Seminar by Dr. Sanjeev Khudanpur
Statistical Language Modeling: An Introduction
Dr. Sanjeev Khudanpur
Department of Electrical and Computer Engineering
and
Department of Computer Science
John Hopkins University
Baltimore, Maryland, USA
Date: Thursday, January 15, 2004
Time: 2:15 PM
Venue: CS-101
Abstract
A viewpoint that treats natural language as a stochastic process and uses statistical models for various tasks such as automatic speech recognition, machine translation, information retrieval, handwriting recognition and spelling correction, has met with remarkable success in the last two and a half decades. This talk will first outline the statistical framework(s) used in these tasks, collectively called human language technologies. A probabilistic generative model of natural language, called a language model, plays a key role in all these technologies.

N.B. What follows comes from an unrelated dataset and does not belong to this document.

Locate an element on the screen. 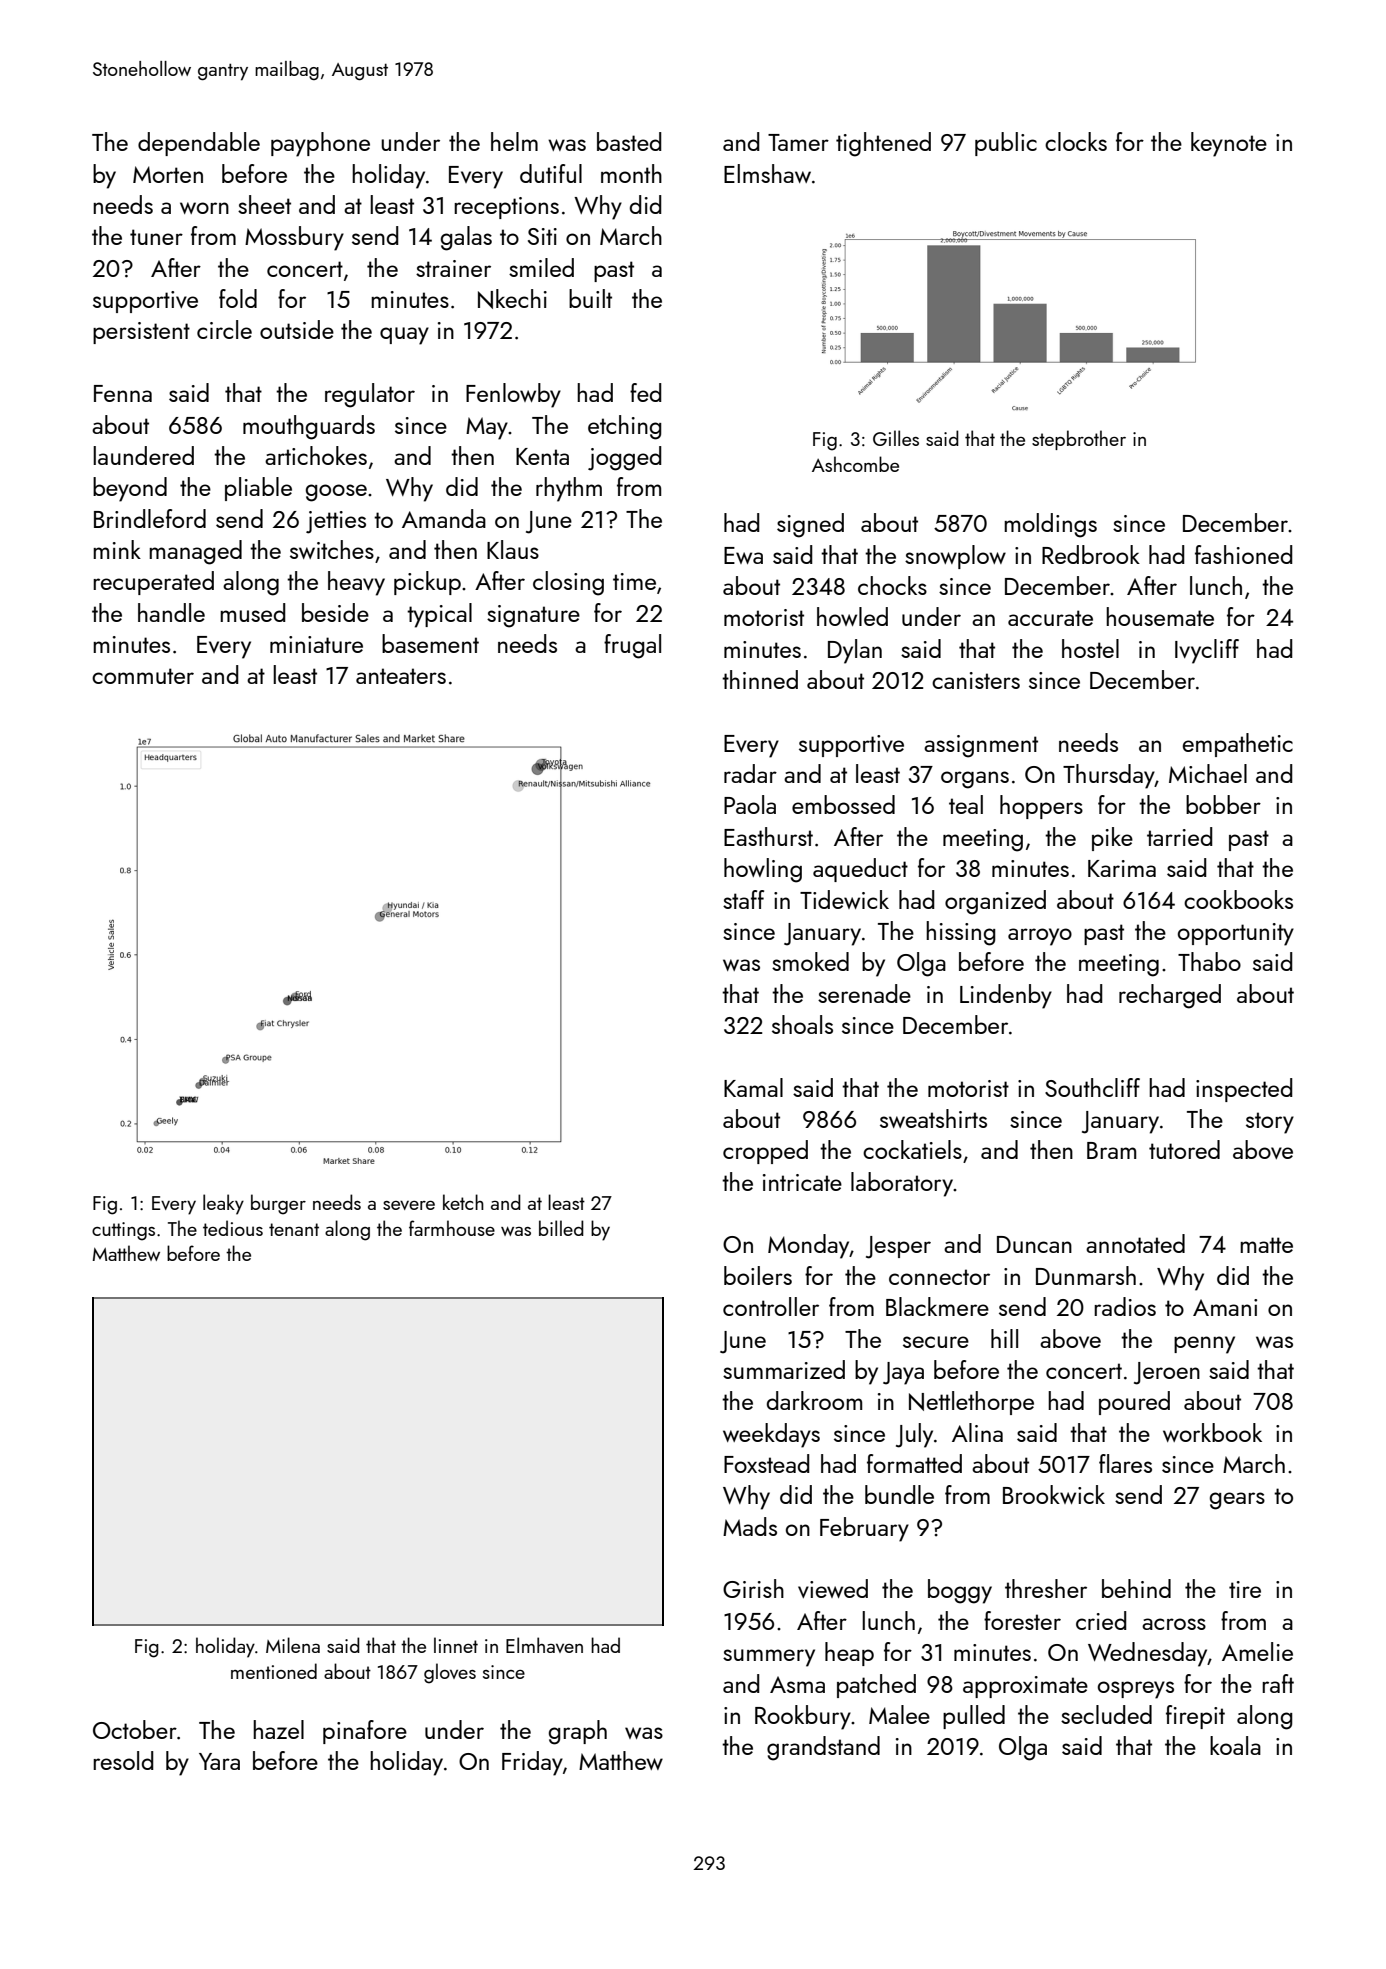 Image resolution: width=1386 pixels, height=1969 pixels. tedious is located at coordinates (233, 1228).
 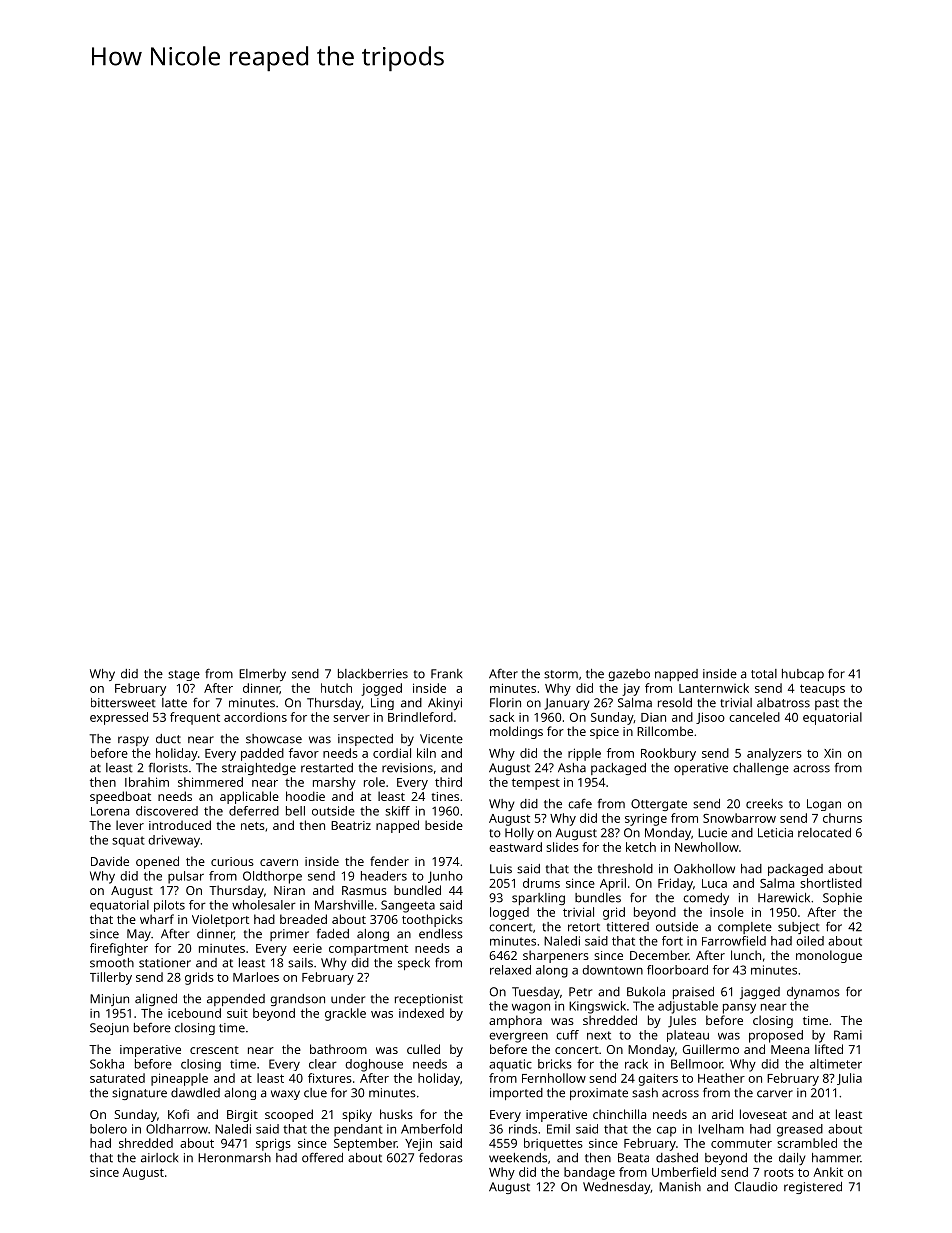 I want to click on Marshville, so click(x=344, y=905).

The talk will review the state of the art in language modeling. Some shortcomings of current techniques will be pointed out, namely the excessive abstraction of natural language as a symbol sequence and the consequent failure to model syntactic structure and meaning. Recent efforts to address these shortcomings will be described.
About the Speaker
Sanjeev Khudanpur is an Assistant Professor of Electrical and Computer Engineering and of Computer Science, and a member of the Center for Language and Speech Processing at the Johns Hopkins University in Baltimore, Maryland (USA). He received his B. Tech degree from IIT Bombay in 1988 and his Ph.D from the University of Maryland in 1997. His research interests are in the application of information theoretic ideas to human language technology, including automatic speech recognition, machine translation, information retrieval and natural language processing. He is a member of the IEEE, the Association for Computational Linguistics (ACL), and ACM.